§ Requirements
#1 Copy out the passage of the forum reply starting at "No decent man" and ending at "face them yourself.", word for word.
#2 Carry on the forum reply about the married woman and her male friend from the point where it stops.

§ Document
You seriously can’t see why “support” from this particular bloke is problematic?
Come on op! You are deluding yourself! At least be honest with yourself.
That’s why you feel scattered in your head; because you are allowing yourself to believe in a fantasy!
What he is offering you is not friendship. You said yourself that is a player. He is not your friend. It’s convenient for him to support you atm bc he wants to sleep with you. He’s in it for himself, he’s not being altruistic. He is offering to help you most likely because he likes the thrill of the chase and he likes sex, and because you are married with a child and therefore unavailable, and because it gives his sorry ego a boost to try and shag another man’s wife. (Sorry to put it so crudely but that’s the long and short of it, no pun intended.)
No decent man would toy with the feelings of someone who is married and has a small child. He is horrible to take advantage of the marriage difficulties between you and your dh. Why do you want to be friendship with a man like that? And why do you think you deserve so little?
He needs to be given the elbow before you can address your marriage seriously, as this relationship with him is screwing with your head! And you and your dh can’t make a clear decision to reconcile if this man is in the way and playing with your feelings!
Where do you see this relationship going? I think you have fantasised about him solving your job and marital difficulties so that you don’t have to face them yourself.
Op you are a parent with responsibilities. You have to think about your family now. Where do you see this relationship with your male friend going ? You might lose everything if you are not careful.

§ Dataset content

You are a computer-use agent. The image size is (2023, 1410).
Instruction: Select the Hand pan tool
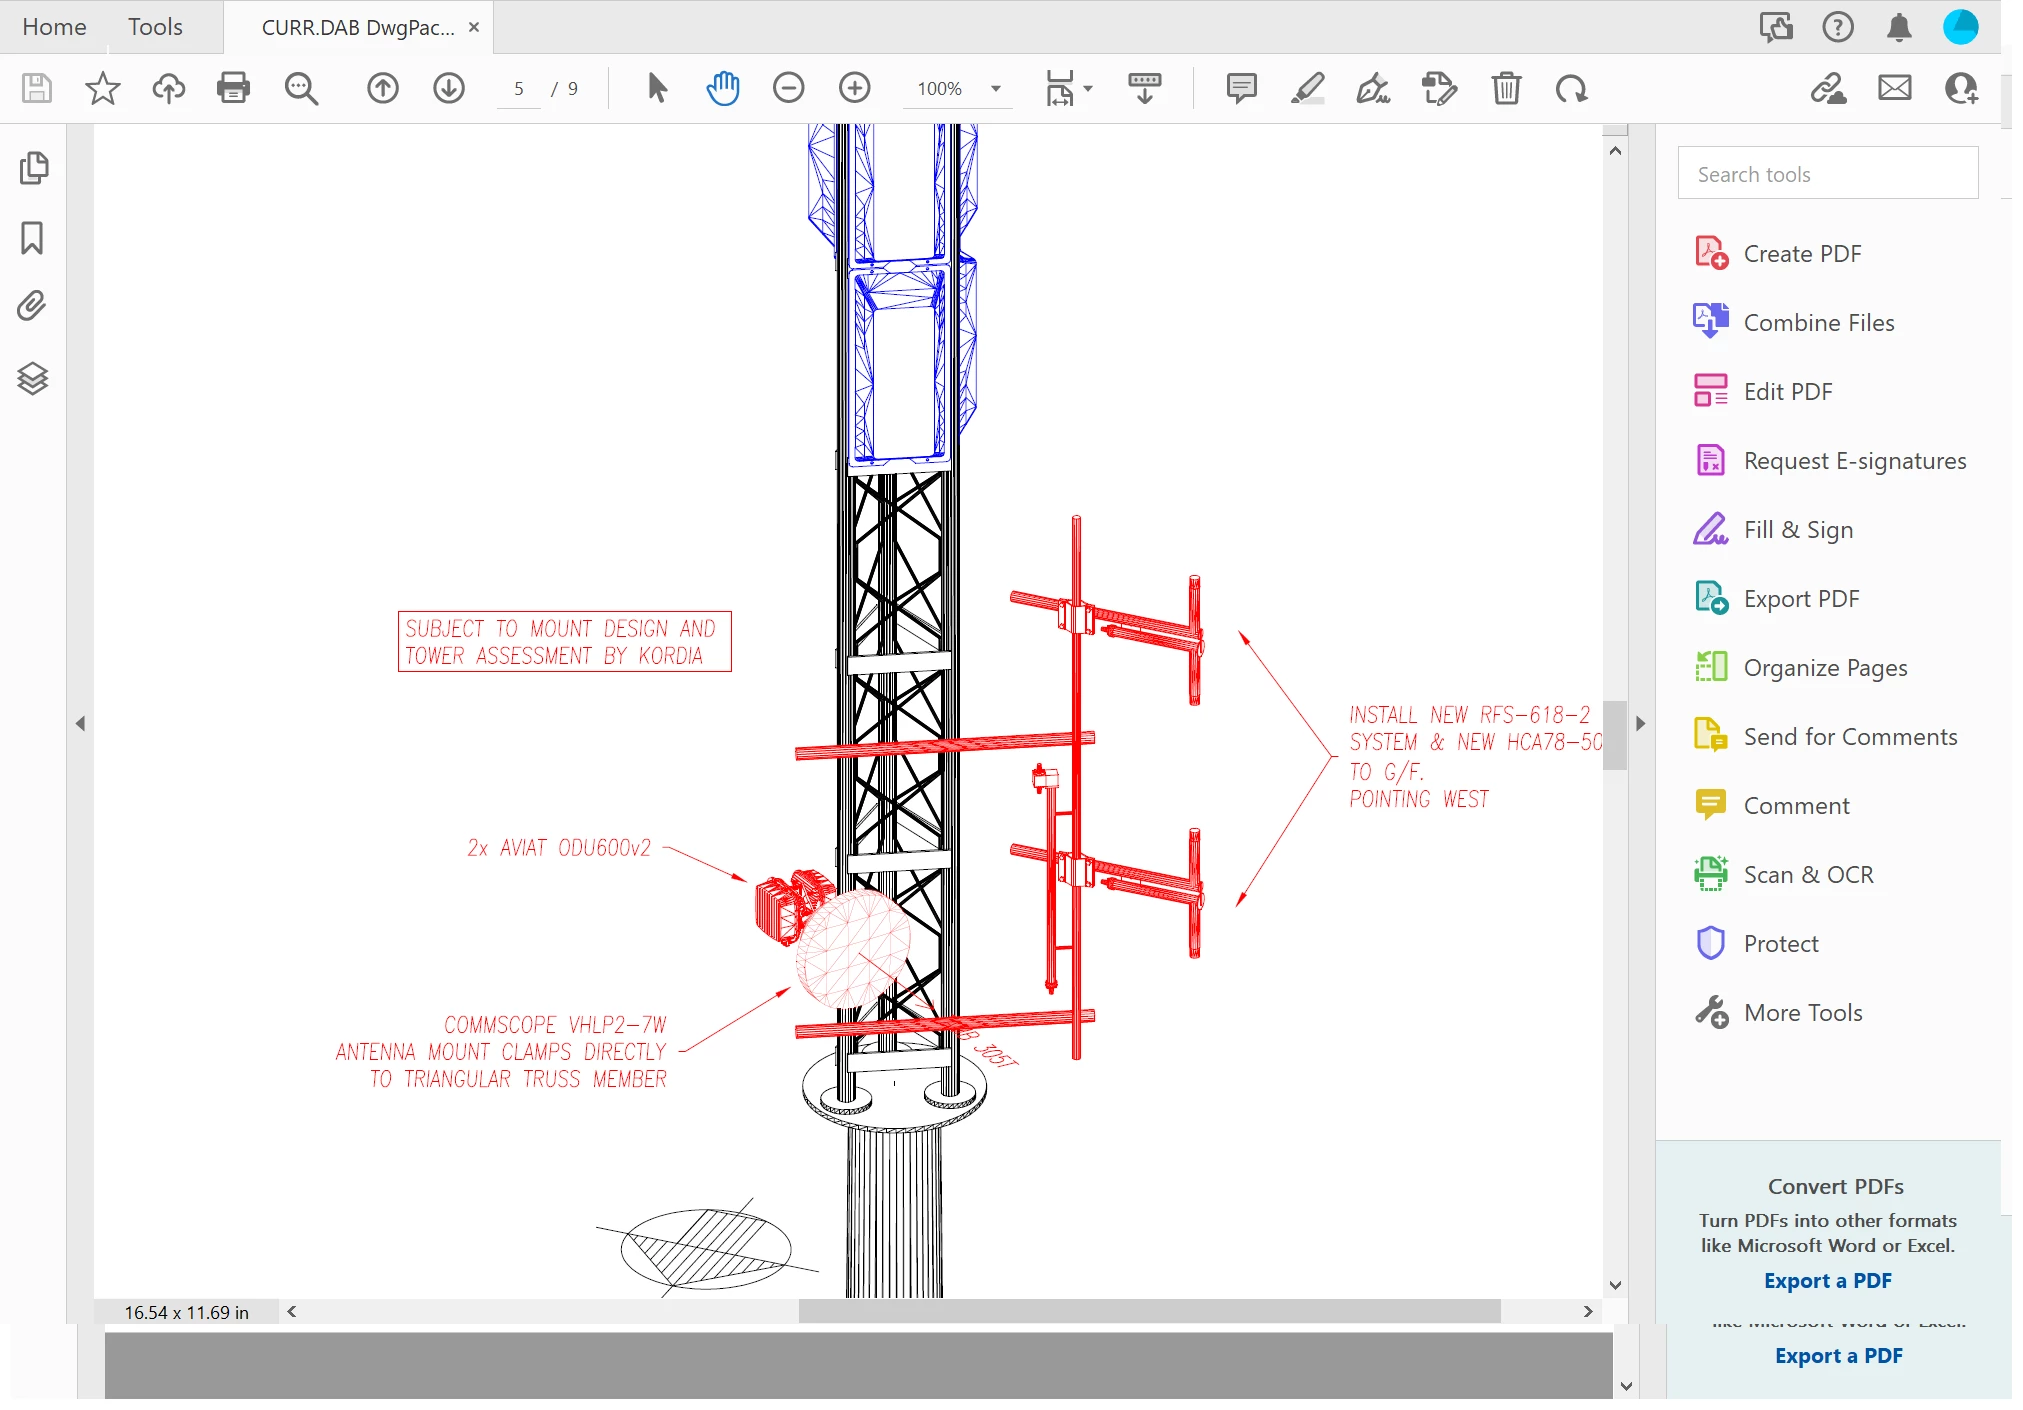pyautogui.click(x=722, y=88)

§ Results by task
#1
No decent man would toy with the feelings of someone who is married and has a small child. He is horrible to take advantage of the marriage difficulties between you and your dh. Why do you want to be friendship with a man like that? And why do you think you deserve so little?
He needs to be given the elbow before you can address your marriage seriously, as this relationship with him is screwing with your head! And you and your dh can’t make a clear decision to reconcile if this man is in the way and playing with your feelings!
Where do you see this relationship going? I think you have fantasised about him solving your job and marital difficulties so that you don’t have to face them yourself.

#2
This baby, should you decide to keep it, could be a new start for you and your dh and could provide a new focus for you all. Equally that’s a lot of pressure on a child to solve the marital issues of its parents, and it rarely works that way.
Try and focus on what is good about your marriage op. Forget this other bloke. And if your marriage doesn’t work, trying being single for a bit! But at least give it a proper chance before you split, which you cannot do with another man in the wings.
Imagine your dh saying to you, “I know we have problems but I need the help of this attractive other women, who you know I fancy, to support me while I do that?” It isn’t fair and it doesn’t work!
A first baby is always a massive challenge to a marriage. Lots of people go through difficulties while they sort out their new responsibilities and the new family dynamic. Try and focus on that op which is much more important than an exploitative player.
And try and get some mh support for yourself so that you don’t have to seek it from unsuitable chancer blokes! Good luck!